And yes, you will see Twitter/Facebook integration pop up in traditional gaming (Uncharted 2 comes to mind), but Sean is absolutely right: programmers aren't about to suddenly put down their knowledge of Python, perl, C++, or whatever else just to pick up Flash because social gaming is currently a cash cow.
(On a slightly tangential note, the iPad not supporting Flash makes me happy. At one of the panels I went to at PAX ("The Death of Print"), while they were discussing video game websites, someone in the audience yelled out, "Stop using flash!" The entire audience erupted in the loudest applause of the panel.)
Of course, I'm agreeing with a lot of Sean's points, here, but where he loses me is his discussion of external rewards. Again, Sean is right that external rewards have been around for a long time (and the DICE example of the Toyota Prius is only a very current example), and they've even been around in video games for longer than perhaps you're aware. Take, for example, one of my favorite games: Diablo 2.
Playing through Diablo 2 that first time is always fun. You're seeing the quests, hopefully enjoying the story, and trying to build a character that 1) is enjoyable for you to play 2) can adequately allow you to overcome every obstacle in your way (a lot of people seem to forget point 1 when they build their character, which is a shame). What happens after you've gone through the game, though? Well, some people will just shelve it forever. A very common reaction, though, is to go balls-to-the-wall collecting the evilest of evil substances known to man: loot.
Loot has become a bullet point over the years on games (a lot of people pitched Borderlands to me by using the loot argument, especially since my love of Diablo 2 is no secret), but it isn't necessarily a good thing. I can't tell you how many times I killed Mephisto on nightmare because he had a good loot table, and it was remarkably easy to kill him and kill him
fast (especially as a sorceress). At this point, I wasn't actually having much fun. Really, what I was doing was playing a slot machine.
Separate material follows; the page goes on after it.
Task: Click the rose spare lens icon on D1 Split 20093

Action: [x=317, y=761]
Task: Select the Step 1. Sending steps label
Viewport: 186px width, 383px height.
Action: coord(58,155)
Godly Item X of Godliness had a X.X% chance of dropping (much like you have an X.X% chance of triple 7's showing up on a slot machine). I wanted that item. I kept killing Mephisto in hopes of getting that item. The longer I tried to get that item, the more frustrated I'd get. However, knowing that unless I'm the unluckiest person in the world, I'd eventually get that drop kept me going. This is similar to an experience grind that you do in just about any RPG ever, but you have no idea when you will gain that next level. It might be after one kill, it might be after several thousand.
Why did I do it, then? That notion of external rewards. I cite this example not to make a point that Sean basically agreed with, but to depict that achievements aren't the only example of this, but rather, just one of the more recent ones. I could cite a few more examples, but I'd rather not have this entry be several thousand words that no one reads (it's much better when it's several hundred words that no one reads!)
Sean is right - we shouldn't have a kneejerk reaction to achievements by banning them outright. We could ask developers to use them a bit more responsibly (by, y'know, making it so that the achievements represent an
actual achievement instead of 'collect a billion items that have zero bearing on the game and are near-impossible to find without looking it up on the internet or buying an expensive strategy guide'), but even that is a leap of faith.
Why is Farmville scary to me, then? Because developers are getting smarter at playing the psychological game. Loot still has some life left in it as a way to create addiction without any sort of creative gameplay (or more commonly, very standard gameplay with loot tacked on), and achievements are still popular, albeit easy to mess up (Here's lookin' at you, Final Fantasy XI). What Zynga has done is just another example of this, with even more positive results (to them). Using Facebook as a distribution method proved to be a massive success. I've been saying for awhile now that Facebook now is essentially what America Online was in the 1990s (except less limiting), so using that to their advantage was a smart move.
What's going to happen after this generation, though? I certainly agree that psychological mind games aren't going to bring society to its knees (well, unless Mike Judge was right in Idiocracy, and the current political field doesn't strike me with a ton of confidence in that regard), but I feel it's going to get worse before it gets better. I have a friend who registered an account on World of Warcraft, and we literally didn't see him in the real world for over two years (dropped out of school, quit his job, basically just fell off the radar entirely). We tried, but he got sucked into that game like no other. This will never happen to everyone (I think), but I'd prefer if it didn't happen to anyone.
Of course, maybe the fact that people
are talking about this kind of thing now is a step in the right direction. Maybe we've gone too far into the obvious that now we can begin to examine the subtle closely. I'd rather not have the fun sucked out of games, only to be replaced with addiction.
Now, if you'll excuse me, my crops are dying.